Elle permet de faire le point sur l'impact des biocarburants sur le changement climatique (émissions des gaz à effet de serre ), avec la prise en compte de l'impact du Changement d'Affectation des Sols (CAS).

" En effet, la transformation des forêts tropicales primaires en cultures industrielles de canne à sucre et de palmiers à huile destinées à faire rouler nos voitures est à l'origine d'émissions très importantes, liées au déstockage massif de carbone suite à la suppression du couvert forestier et à la dégradation des sols. Rappelons que la déforestation représente près de 25 % des émissions mondiales de gaz à effet de serre ! ", ajoute FNE, qui rassemble près de 3 000 associations pour la protection de l'environnement.

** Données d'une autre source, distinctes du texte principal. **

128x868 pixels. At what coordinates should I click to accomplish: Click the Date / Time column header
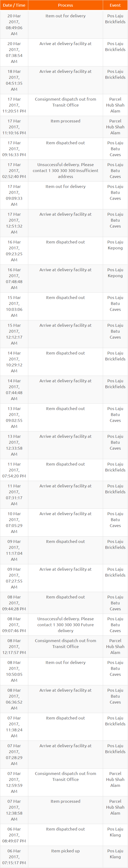(14, 5)
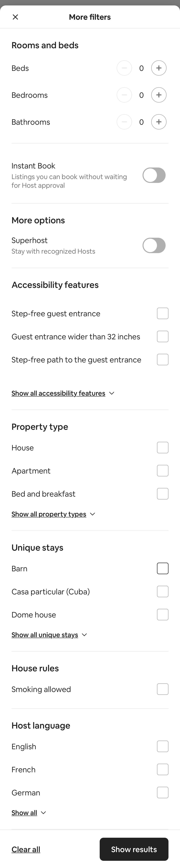
Task: Show all unique stays
Action: (x=49, y=634)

L'étude " Analyse de cycle de vie appliquées aux biocarburants de première génération consommés en France " permet aussi d'enrichir la connaissance scientifique sur l'efficacité énergétique (consommation des énergies non renouvelables).

Ainsi, les biocarburants produits en France présentent, dans le cadre de la méthodologie retenue, sans tenir compte du carbone des sols, un bilan attirant. Les gains nets en émission de gaz à effet de serre, par rapport à des carburants fossiles sont de 60 à 70 % pour les biodiesels et de 50 à 65 % pour les bioéthanols.

Faudrait-il encore que le biodiesel soit produit avec de l'huile de tournesol ou d'huiles usagées de chez nous et non de l'huile de palme d'Indonésie qui contribue à la déforestation et aux émissions de gaz à effet de serre...

L'ADEME avoue l'impact des affectations des sols

L'étude de l'ADEME, qui met en évidence la complexité du processus d'évaluation du bilan écologique " du puits à la roue " des biocarburants, reste toutefois "prudente et incomplète sur la question du changement d'affectation des sols" et préconise des travaux complémentaires, précise le ministère de l'Ecologie.

La filière soja est potentiellement la plus impactée du fait de rendement à l'hectare plus faible, et malgré la production de tourteaux.

Divers facteurs comme l'origine des sols destinés à produire les végétaux, le retournement des prairies, les usages des co-produits, et dans une moindre mesure les procédés de fabrication, sont également susceptibles de modifier substantiellement les résultats.

" Il serait donc nécessaire de lever cette incertitude qui plane au dessus de l'intérêt environnemental des biocarburants européens par rapport aux événements à l'échelle de la planète par des travaux approfondis et dépassionnés ", note l'Ademe dans son rapport final.

Pour Lionel Vilain, conseiller technique agricole de FNE : " Les résultats de l'étude sont sans appel : lorsqu'on prend en compte les changements d'affectation des sols (déforestation notamment), l'impact effet de serre des agrocarburants est le double de celui de l'essence ou du gasoil remplacé ! ".

" A lui seul, ce résultat suffit à démontrer qu'en aucun cas les agrocarburants ne représentent une solution pour réduire les émissions de gaz à effet de serre du secteur des transports routiers ", affirme Michel Dubromel, responsable des transports à FNE.